I think the proper name for them is Mutt.


----------



## Sunflowers (Feb 17, 2012)

MichaelE said:


> I think the proper name for them is Mutt.


Please.
The proper proper name is mongrel.


----------



## llombardo (Dec 11, 2011)

They shed a lot less if any depending on what generation the poodle comes in play. My friend has a cockapoo, I got him for her, I love that dog. All the poos and doodles I know shed way less if at all, that is my personal experience with them.


----------



## Nigel (Jul 10, 2012)

My parents bought a snoodle. I tried to talk them out of it, but to no avail. They have an awesome sheltie named Marco, he's super smart and quite the character, I was hoping they'd get another. They've had poodles before, one nice mellow one and the other was a typical yapper.


----------



## Zookeep (May 17, 2012)

llombardo said:


> They shed a lot less if any depending on what generation the poodle comes in play. My friend has a cockapoo, I got him for her, I love that dog. All the poos and doodles I know shed way less if at all, that is my personal experience with them.


I guess the not shedding explains some of them, but what is the point of a Multipoo? Maltese don't shed.


----------



## HarleyTheGSD (Feb 13, 2012)

I've always thought that these designer breeds were a bit silly. Does anybody know if they are bred as simply a pure breed on each side (pure Poodle and pure Maltese for example) or if they are breeding more of one breed into these dogs? (Sorry if I worded that in "dumb.") I've always wondered that.


----------



## Lucy Dog (Aug 10, 2008)

"Poo" is just easy to mix with other names. That's why I always figured Poodles were used.


----------



## KatsMuse (Jun 5, 2012)

Zookeep said:


> I saw a dog today that I thought was some type of spaniel. I asked the owner what type of breed she was, and he said she was a cockapoo. *He told me he also considered getting a Multipoo.* This got me thinking of all the different poodle mixes: gooldendoodle, Labradoodle, Peekapoo. Does anyone know why there are so many poodle mixes? It seems poodles are used to create intentional mixes more than any other breed.


Ok...I've heard of 'Poos' and 'doodles'...never a 'MULTIPOO' though.
O dear.

 Kat


----------



## Zookeep (May 17, 2012)

KatsMuse said:


> Ok...I've heard of 'Poos' and 'doodles'...never a 'MULTIPOO' though.
> O dear.
> 
> Kat


Mix of a Maltese and poodle. I really don't understand this one. I have a Maltese. He is a perfectly fine dog. He doesn't shed and only barks when the other dogs bark. I don't know why anyone would mix one with a poodle, except as Lucy Dog says, because of the name.


----------



## Harry and Lola (Oct 26, 2013)

We know a 'Moodle' (Multese & Poodle) and he is a great little dog.

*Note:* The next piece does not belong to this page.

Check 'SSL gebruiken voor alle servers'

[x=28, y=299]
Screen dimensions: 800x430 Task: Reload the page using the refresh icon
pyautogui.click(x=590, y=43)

Also what do you call a Shih Tzu Poodle cross? Shihtpoo?


----------



## doggiedad (Dec 2, 2007)

they're designer dogs, mixed breed, mutts, but they're so cute.
i would own one.


----------



## vicky2200 (Oct 29, 2010)

Because of the fact that people generally think that poodles don't shed, they are a good candidate. You add in that if you mix a poodle with any breed and it is adorable, it is another benefit. The reality is that if you have a poodle or a poodle mix, you have a huge commitment to grooming. They do shed, it will simply just matted if it isn't removed.


----------



## mandiah89 (Jan 18, 2013)

The worst I have seen here on my local online ads recently was "Shepadoodles" thats right folks german shepherd X poodle to make a Shepadoodle! Also over the past 2 or so years here a few others crazy poo mixes like Bernadoodle (Bermese mountain dog X poodle) and Pyradoodle (Great Pyrenees and poodle) its crazy what people will mix with the poodle!


----------



## Merciel (Apr 25, 2013)

HarleyTheGSD said:


> Does anybody know if they are bred as simply a pure breed on each side (pure Poodle and pure Maltese for example) or if they are breeding more of one breed into these dogs? (Sorry if I worded that in "dumb.") I've always wondered that.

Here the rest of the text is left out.